_WHAT IS ASKED:_ Scale the coordinates in the answers of the records below by 0.45, rounding each to a whole number with halves going up, and reproduce every line, requests included, leaving the numbers in the requests as they are. Leave the pictures out of your answer.

_DATA TO PROCESS:_
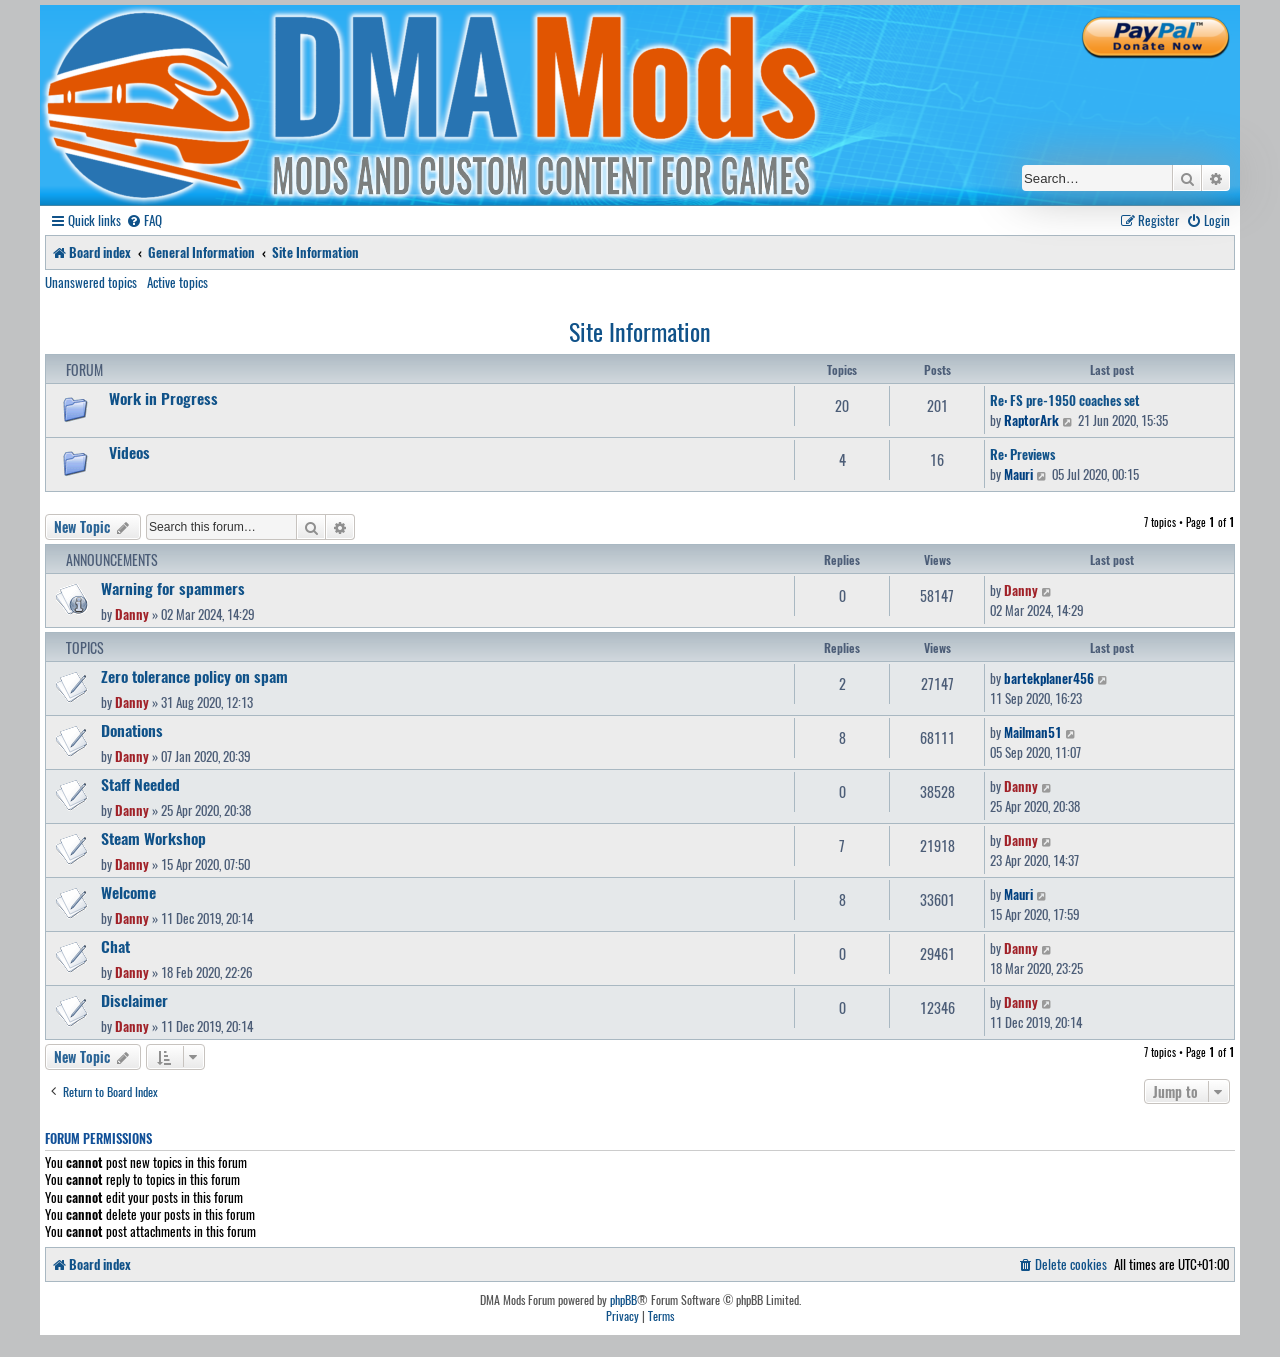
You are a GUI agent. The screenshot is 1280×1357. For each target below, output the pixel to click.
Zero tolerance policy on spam (194, 676)
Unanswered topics (91, 282)
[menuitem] (144, 220)
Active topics (177, 282)
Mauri (1018, 474)
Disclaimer (134, 1000)
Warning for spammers (173, 588)
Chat (115, 946)
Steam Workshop (153, 838)
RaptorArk (1031, 420)
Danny (132, 614)
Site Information (640, 331)
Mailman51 (1033, 732)
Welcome (128, 892)
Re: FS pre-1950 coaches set (1065, 400)
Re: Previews (1022, 454)
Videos (129, 452)
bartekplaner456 (1049, 678)
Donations (132, 730)
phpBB (623, 1300)
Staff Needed (140, 784)
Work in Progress (163, 398)
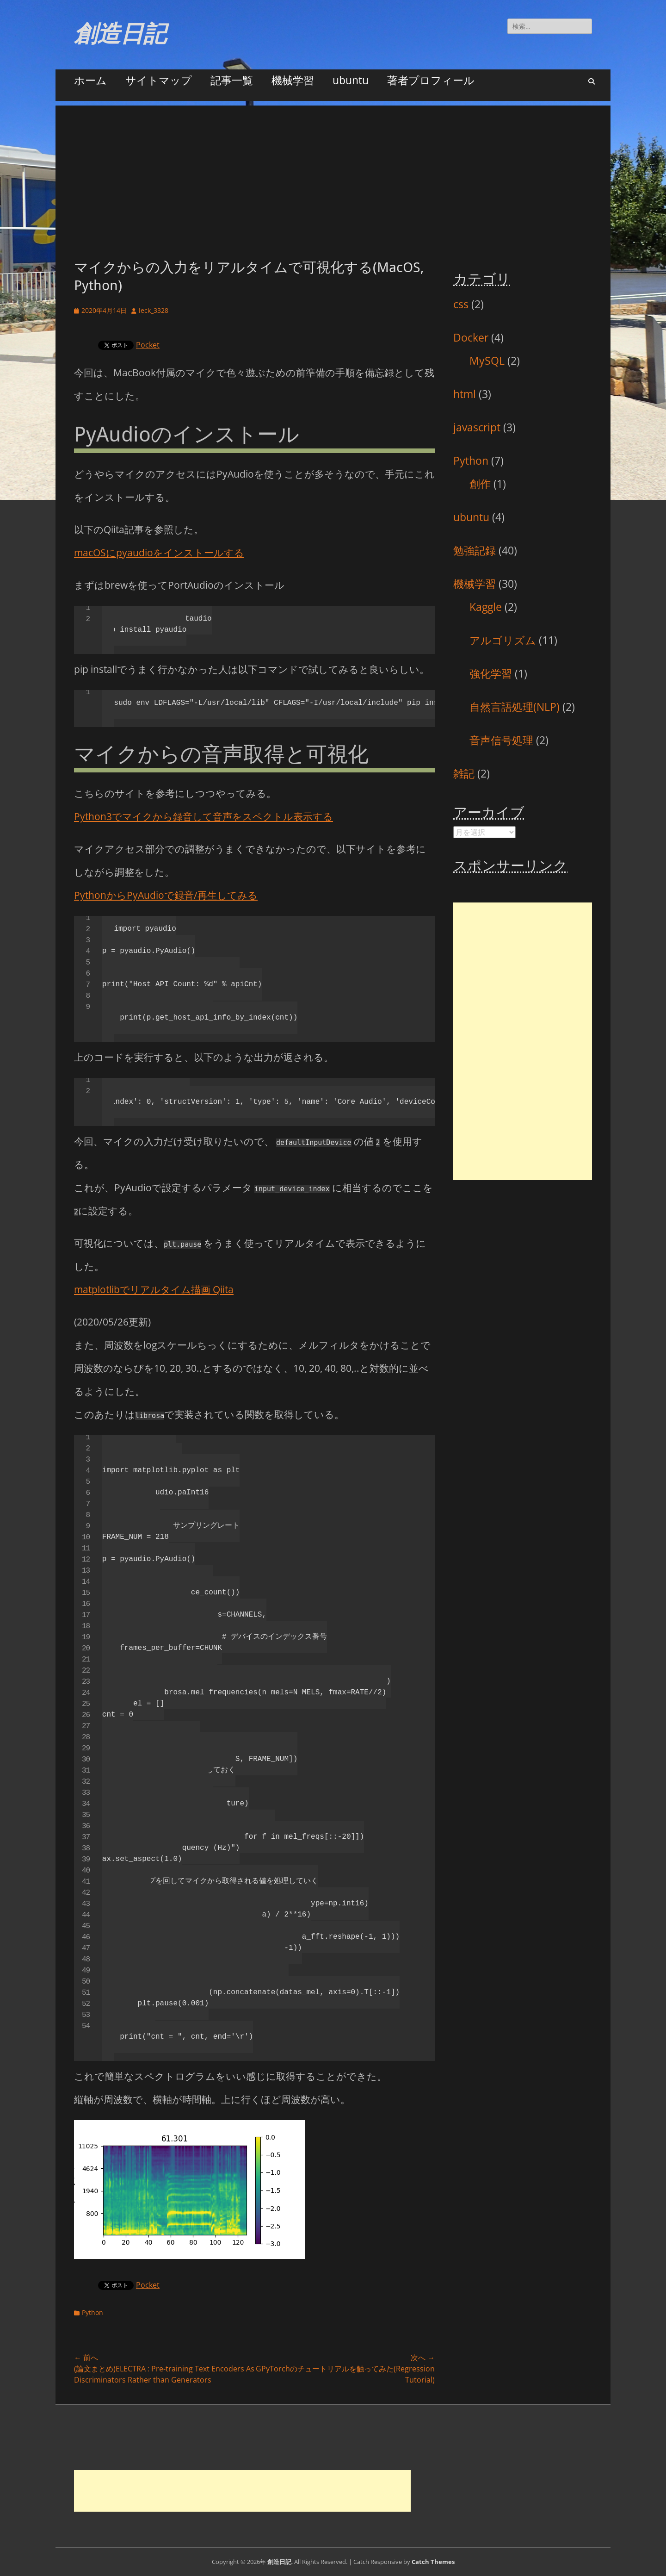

_RESULT OF THE EXERCISE:_
You are a GUI agent. The screenshot is 1280×1357. For each target below, output the pixel to click.
Zero tolerance policy on spam (87, 304)
Unanswered topics (41, 127)
[menuitem] (65, 99)
Active topics (80, 127)
Mauri (458, 213)
Disclaimer (60, 450)
Warning for spammers (78, 265)
Chat (52, 426)
Steam Workshop (69, 377)
RaptorArk (464, 189)
Danny (59, 276)
Site Information (288, 149)
Mailman51 (465, 329)
Welcome (58, 401)
Re: FS pre-1950 coaches set (479, 180)
Re: Previews (460, 204)
Videos (58, 203)
bartekplaner456 (472, 305)
Donations (59, 329)
phpBB (280, 585)
Staff Needed (63, 353)
Work in Progress (73, 179)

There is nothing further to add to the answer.